Propostas do Conselho Gestor – A Semma enviou ao MPF, ainda, memorando interno em que a Divisão de Gestão de Unidades de Conservação, da Secretaria, registra decisões tomadas pelo Conselho Gestor da APA Alter do Chão durante reunião realizada na última quinta-feira.
O documento cita propostas do conselho para a APA, focadas em limitar o gabarito de construções; limitar área de implantação de condomínios e loteamentos; aumentar o percentual de área verde mínima em empreendimentos de parcelamento do solo; implementar em lei a regulação da consulta prévia ao Conselho Gestor e torná-lo de natureza deliberativa, estabelecendo as atividades com respectivos portes que seriam obrigadas a passar pelo conselho; estabelecer critérios diferenciados para análise de grandes empreendimentos; e estabelecer, em lei, prazo para a formalização do Plano Gestor da APA de Alter do Chão.
Além disso, o documento registra que foi prevista a apresentação da proposta do plano emergencial da APA, que focará no planejamento da unidade e contemplará o zoneamento e programas emergenciais para Alter do Chão. Esse plano emergencial será construído pela Semma e pelo Conselho Gestor da APA, registra o memorando. O documento cita, ainda, que foi programada, para esta terça-feira (3), na vila de Alter do Chão, reunião de apresentação das propostas de alterações para a APA.
“O MPF esclarece, desde logo, que a consulta ao Conselho Gestor não substitui o direito de consulta prévia, livre e informada ao povo indígena e aos extrativistas da região”, destaca o procurador da República Vítor Vieira Alves, autor da recomendação. Ele também ressalta que o plano de manejo da APA não precisa ser formalizado em lei.
Entenda o caso – A decisão da Semma foi tomada após o MPF identificar uma série de irregularidades no processo de licenciamento, incluindo a suspeita de conflito de interesses envolvendo a empresa construtora e autoridades da prefeitura.
A obra, que já havia sido embargada pelo Instituto Brasileiro do Meio Ambiente e dos Recursos Naturais Renováveis (Ibama), está localizada em um terreno onde funcionava a Escola da Floresta, um espaço de educação ambiental com valorização da diversidade biológica e do conhecimento tradicional de povos indígenas e comunidades extrativistas.

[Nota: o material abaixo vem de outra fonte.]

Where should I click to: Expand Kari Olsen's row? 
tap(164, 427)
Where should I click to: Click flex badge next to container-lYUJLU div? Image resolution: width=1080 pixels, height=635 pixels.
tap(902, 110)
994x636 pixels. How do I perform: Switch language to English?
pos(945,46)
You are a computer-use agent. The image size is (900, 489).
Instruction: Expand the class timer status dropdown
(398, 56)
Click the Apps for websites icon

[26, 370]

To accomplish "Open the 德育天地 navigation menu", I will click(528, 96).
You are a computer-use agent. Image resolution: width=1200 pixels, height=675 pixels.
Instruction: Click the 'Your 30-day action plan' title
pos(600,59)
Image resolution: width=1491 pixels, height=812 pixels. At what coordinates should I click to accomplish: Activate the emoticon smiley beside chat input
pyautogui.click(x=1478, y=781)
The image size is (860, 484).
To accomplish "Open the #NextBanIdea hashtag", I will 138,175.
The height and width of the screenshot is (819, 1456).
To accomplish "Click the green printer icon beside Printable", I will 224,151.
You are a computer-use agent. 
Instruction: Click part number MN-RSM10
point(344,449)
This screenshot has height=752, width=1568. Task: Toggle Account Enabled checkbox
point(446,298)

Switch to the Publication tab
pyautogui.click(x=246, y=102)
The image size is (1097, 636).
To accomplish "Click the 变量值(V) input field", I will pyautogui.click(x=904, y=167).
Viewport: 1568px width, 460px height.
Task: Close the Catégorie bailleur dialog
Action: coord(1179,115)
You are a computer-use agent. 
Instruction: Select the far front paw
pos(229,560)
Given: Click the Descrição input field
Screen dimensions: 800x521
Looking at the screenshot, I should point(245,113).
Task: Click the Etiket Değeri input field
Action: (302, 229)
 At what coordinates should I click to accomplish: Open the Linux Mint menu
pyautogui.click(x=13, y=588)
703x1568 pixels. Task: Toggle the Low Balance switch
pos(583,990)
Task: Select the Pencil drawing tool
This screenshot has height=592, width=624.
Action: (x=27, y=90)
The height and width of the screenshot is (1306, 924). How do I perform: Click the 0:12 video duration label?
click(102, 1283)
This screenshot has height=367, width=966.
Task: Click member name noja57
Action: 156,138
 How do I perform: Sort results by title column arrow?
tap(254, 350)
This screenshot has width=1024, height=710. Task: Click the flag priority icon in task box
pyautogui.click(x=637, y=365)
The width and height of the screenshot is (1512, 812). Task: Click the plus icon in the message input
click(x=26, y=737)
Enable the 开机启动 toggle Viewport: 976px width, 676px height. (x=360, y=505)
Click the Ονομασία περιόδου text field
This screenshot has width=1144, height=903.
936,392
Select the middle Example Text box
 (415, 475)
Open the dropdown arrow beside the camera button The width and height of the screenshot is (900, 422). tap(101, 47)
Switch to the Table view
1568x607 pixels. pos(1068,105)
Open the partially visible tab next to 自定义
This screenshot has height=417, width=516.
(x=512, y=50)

O local também é considerado sagrado pelo povo indígena Borari, que alega não ter sido consultado sobre o empreendimento, ferindo o direito à consulta livre, prévia e informada.
Durante inspeção realizada no local, o MPF constatou o desmatamento de floresta nativa sem autorização, destruição de APP e risco de poluição de cursos d’água da região. A vistoria também apontou evidências de que o solo e subsolo abrigam, total ou parcialmente, sítio arqueológico, tendo sido identificada a presença de terra preta, que geralmente caracteriza manejo da terra por populações que viviam na região há milênios.
Além disso, há evidências de que o terreno, cuja posse anterior era do Conselho Nacional de Populações Extrativistas (CNS), seja terra pública, e não propriedade privada, como alegado pelos empreendedores.
A investigação do MPF aponta, ainda, para um possível conflito de interesses envolvendo a empresa construtora, Machado Lima Empreendimentos, e autoridades da Prefeitura de Santarém. O sócio da empresa, José Maria Ferreira Lima, é irmão do secretário municipal de governo e parente do atual prefeito. Ele também é advogado e já atuou como procurador-geral do Município. Seu escritório de advocacia já teve, como sócia-administradora, a atual procuradora-geral do Município, Paula Danielle Teixeira Lima Piazza, e funciona no mesmo imóvel da sede da construtora.
Pacote de medidas – A recomendação faz parte de um conjunto de medidas do MPF para proteger o meio ambiente e o povo indígena Borari em Alter do Chão. A suspensão das licenças visa garantir a proteção do meio ambiente, do patrimônio cultural e dos direitos dos povos indígenas,
O MPF seguirá apurando o caso por meio de inquérito civil para confirmar os indícios das irregularidades fundiárias e buscar a reparação do dano ambiental.